Maurice Duverger, a political scientist and expert on constitutional law, has trained generations of lawyers. He founded the first Institute of Political Studies in Bordeaux
.
His name is known of all political science students in France but also abroad. “The majority vote in a single round tends to party dualism” while “the majority vote in two rounds or proportional representation tend to multiparty politics,” he wrote in his famous treatise on “Political parties”, published for the first once in 1951 and again reissued. These laws have resonated in law amphis constit ‘for decades. Maurice Duverger, political scientist and prominent lawyer, died at the age of 97 years, announced Monday his family in the book of the World
.
Former professor emeritus at the Sorbonne, former director of studies and research at the Fondation Nationale des Sciences Politiques, the university was the author of thirty books. In addition to higher education textbooks such as “Political Institutions and Constitutional Law” (1966), or “Fifth Republic” (1968), and political essays he published several popular books as “Political Plans” (1965 ) or “The Cohabitation of the French” (1987). It was also MEP (1989-1994), elected on the list of the Italian Communist Party (PCI).
French links with the People’s Party
Politics has always passionate. At 16, Maurice Duverger joins the Popular Republican Union, led by Philippe Henriot, the future minister of propaganda of Vichy. Three years later, he joined the French Popular Party of Jacques Doriot. This is not a fascist movement but a populist, anti-parliamentarian, where anti-Semitic give voice. Maurice Duverger was promoted to secretary of the Southwest Youth Federation Doriotistes, the People’s Union of French youth. “All this, he wrote in a memoir, was idealistic and unrealistic. I was twenty years “(” The Other Side of Things “, 1977).
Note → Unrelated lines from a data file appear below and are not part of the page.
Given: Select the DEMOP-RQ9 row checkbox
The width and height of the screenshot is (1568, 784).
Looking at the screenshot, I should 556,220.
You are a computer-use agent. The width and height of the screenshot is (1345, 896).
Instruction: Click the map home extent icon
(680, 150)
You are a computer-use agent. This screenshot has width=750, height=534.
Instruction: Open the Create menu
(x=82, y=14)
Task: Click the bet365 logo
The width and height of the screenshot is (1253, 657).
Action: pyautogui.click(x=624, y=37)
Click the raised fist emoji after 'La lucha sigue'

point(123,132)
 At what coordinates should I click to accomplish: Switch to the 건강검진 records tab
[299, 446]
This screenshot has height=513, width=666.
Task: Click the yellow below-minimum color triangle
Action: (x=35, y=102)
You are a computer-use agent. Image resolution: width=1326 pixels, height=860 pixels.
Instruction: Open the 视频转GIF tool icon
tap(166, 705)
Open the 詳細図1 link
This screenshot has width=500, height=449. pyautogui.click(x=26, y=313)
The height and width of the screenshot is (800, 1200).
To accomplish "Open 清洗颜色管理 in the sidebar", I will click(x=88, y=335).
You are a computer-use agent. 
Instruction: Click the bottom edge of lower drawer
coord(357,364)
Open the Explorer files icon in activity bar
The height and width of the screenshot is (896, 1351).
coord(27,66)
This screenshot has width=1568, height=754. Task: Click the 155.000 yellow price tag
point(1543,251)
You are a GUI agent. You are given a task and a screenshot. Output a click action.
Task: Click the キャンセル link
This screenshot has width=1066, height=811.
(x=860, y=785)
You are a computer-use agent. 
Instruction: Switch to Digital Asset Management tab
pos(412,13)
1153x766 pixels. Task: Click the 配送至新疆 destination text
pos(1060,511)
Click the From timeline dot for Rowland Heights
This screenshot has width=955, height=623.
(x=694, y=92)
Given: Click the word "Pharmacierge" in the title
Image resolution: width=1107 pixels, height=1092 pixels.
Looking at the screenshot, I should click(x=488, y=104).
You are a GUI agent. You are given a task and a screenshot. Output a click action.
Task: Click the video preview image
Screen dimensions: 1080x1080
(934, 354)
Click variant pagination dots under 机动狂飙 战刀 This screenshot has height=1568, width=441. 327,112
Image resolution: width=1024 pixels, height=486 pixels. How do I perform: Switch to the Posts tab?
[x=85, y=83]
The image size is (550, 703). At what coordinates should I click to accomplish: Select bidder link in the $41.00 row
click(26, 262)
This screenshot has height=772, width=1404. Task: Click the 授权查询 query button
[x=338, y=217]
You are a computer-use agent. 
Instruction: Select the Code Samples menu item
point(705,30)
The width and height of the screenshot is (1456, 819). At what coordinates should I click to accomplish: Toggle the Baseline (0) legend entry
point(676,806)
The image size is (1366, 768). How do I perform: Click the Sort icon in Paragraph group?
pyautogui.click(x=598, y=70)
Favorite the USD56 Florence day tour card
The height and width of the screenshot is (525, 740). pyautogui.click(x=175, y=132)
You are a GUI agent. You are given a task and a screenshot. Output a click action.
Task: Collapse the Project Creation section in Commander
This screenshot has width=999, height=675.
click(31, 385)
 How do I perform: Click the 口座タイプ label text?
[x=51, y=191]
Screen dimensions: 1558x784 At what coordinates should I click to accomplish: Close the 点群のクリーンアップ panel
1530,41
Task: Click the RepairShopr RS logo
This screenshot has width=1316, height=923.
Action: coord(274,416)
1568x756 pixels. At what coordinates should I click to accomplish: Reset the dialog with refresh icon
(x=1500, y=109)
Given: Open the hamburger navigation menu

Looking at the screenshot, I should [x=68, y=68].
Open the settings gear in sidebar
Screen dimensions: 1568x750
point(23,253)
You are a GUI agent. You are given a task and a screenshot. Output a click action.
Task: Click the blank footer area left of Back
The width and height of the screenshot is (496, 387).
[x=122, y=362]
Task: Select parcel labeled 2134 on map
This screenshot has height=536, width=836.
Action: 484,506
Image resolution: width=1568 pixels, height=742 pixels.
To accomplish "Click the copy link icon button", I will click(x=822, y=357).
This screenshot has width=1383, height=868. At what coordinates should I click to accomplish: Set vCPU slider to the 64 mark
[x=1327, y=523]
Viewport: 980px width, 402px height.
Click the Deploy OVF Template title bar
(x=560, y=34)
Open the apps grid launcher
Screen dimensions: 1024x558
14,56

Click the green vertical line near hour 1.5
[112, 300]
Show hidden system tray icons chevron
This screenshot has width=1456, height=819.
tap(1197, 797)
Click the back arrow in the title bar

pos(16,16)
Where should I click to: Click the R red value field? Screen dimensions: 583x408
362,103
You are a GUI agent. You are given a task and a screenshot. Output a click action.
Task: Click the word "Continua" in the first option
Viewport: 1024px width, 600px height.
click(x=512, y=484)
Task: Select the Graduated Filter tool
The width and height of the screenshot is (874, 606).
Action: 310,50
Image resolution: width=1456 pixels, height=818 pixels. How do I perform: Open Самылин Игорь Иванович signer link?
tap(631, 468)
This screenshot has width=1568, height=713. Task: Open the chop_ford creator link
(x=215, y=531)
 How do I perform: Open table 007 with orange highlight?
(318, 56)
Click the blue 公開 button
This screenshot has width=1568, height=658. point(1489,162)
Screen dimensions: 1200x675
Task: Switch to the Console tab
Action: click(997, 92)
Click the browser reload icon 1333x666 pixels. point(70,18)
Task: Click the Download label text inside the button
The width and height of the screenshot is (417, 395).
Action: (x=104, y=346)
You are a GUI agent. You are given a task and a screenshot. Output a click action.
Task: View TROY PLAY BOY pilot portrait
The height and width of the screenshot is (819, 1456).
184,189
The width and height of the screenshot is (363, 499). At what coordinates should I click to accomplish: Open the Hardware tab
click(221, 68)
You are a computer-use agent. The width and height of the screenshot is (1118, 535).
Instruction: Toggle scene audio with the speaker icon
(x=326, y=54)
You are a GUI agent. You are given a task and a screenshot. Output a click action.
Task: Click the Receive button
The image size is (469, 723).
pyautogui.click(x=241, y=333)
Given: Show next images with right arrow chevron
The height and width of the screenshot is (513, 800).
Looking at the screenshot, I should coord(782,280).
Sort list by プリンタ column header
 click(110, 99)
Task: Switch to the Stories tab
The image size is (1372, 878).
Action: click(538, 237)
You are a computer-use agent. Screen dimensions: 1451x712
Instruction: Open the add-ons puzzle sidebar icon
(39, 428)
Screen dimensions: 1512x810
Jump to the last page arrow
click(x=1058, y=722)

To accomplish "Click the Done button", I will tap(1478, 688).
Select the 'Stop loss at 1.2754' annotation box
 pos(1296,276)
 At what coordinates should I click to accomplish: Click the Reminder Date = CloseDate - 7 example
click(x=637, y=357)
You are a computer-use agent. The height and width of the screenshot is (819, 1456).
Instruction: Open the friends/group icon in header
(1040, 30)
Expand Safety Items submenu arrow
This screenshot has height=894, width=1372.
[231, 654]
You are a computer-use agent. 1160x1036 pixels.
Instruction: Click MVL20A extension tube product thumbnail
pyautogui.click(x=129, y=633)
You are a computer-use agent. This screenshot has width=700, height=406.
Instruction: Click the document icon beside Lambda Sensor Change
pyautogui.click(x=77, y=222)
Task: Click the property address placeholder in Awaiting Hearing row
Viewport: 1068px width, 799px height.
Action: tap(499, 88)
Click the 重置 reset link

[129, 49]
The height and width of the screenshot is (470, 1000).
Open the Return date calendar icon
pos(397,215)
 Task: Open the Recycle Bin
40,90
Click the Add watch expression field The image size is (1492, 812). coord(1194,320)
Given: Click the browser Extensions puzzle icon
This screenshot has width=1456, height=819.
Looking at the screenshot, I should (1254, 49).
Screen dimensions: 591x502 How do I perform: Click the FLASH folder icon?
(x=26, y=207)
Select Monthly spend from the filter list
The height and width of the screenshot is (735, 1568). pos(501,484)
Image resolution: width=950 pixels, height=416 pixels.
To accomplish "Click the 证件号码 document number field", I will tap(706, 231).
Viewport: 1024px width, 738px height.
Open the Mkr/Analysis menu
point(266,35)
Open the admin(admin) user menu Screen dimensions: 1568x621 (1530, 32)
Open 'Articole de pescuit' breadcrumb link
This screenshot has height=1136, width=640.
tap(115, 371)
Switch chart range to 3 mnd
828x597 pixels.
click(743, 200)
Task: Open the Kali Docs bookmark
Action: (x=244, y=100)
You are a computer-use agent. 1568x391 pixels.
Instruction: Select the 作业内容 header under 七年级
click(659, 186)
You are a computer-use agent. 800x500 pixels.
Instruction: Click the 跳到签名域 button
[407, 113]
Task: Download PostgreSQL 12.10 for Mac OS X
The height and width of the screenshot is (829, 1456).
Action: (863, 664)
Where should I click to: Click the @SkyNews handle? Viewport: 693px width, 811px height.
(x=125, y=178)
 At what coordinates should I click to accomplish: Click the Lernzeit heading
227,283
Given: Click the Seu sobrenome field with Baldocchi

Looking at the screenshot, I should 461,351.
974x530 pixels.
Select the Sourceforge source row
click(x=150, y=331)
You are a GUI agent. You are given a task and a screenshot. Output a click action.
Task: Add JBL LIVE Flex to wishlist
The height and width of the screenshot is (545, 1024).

Twice the attitude of Maurice Duverger in the early years of the occupation will questioned. In 1987, the magazine Actuel had accused of making anti-Semitic comments in a proof of the Journal of Public Law, 1940-1941, on the status of Jews. Maurice Duverger had won a libel suit against the monthly, the court considered that his comment at the time did not imply any endorsement of the law of Vichy. In 2003, the journal History accused of having written under a pseudonym for a collaborationist newspaper Bordeaux.
“A great thinker”
But Maurice Duverger did not stay long in PPF: he left the far-right movement in 1938 to devote himself to his second passion: the right. Associate of Public Law, Professor Maurice Duverger becomes law schools of Poitiers (1942-1943) and Bordeaux (1943-1945). He founded the first Institute of Political Studies (IEP), Bordeaux, he runs between 1948 and 1955. The current director of the IEP of Bordeaux, Vincent Hoffmann-Martinot, hailed “one of the great thinkers political science from the second half of the twentieth century. ” From 1955 he was professor at the University of Paris I, where he headed from 1969 to 1975, the Department of Political Science.
Alongside his academic career, discussion of public life in various newspapers and magazines. It is notably the World columnist from 1946, L’Express collaborator (1954-1965) and the Nouvel Observateur, and editorial writer for Italian and Spanish daily, Corriere della Sera and El Pais.
A supporter of presidential system
From the publication of his first book, “The Constitution of France” (1944 ), Maurice Duverger, was in favor of the presidential system favoring left-right alternating dualism and, if in his opinion, a democracy that is no longer a “democracy without the people.” It is also the origin of the semi-presidential system concept involving mixed schemes borrowing some characteristics of parliamentary systems and presidential systems. Candidate twice at the French Academy (1978 and 1987), Maurice Duverger was Grand Officer of the Legion of Honour and Commander of the National Order of Merit.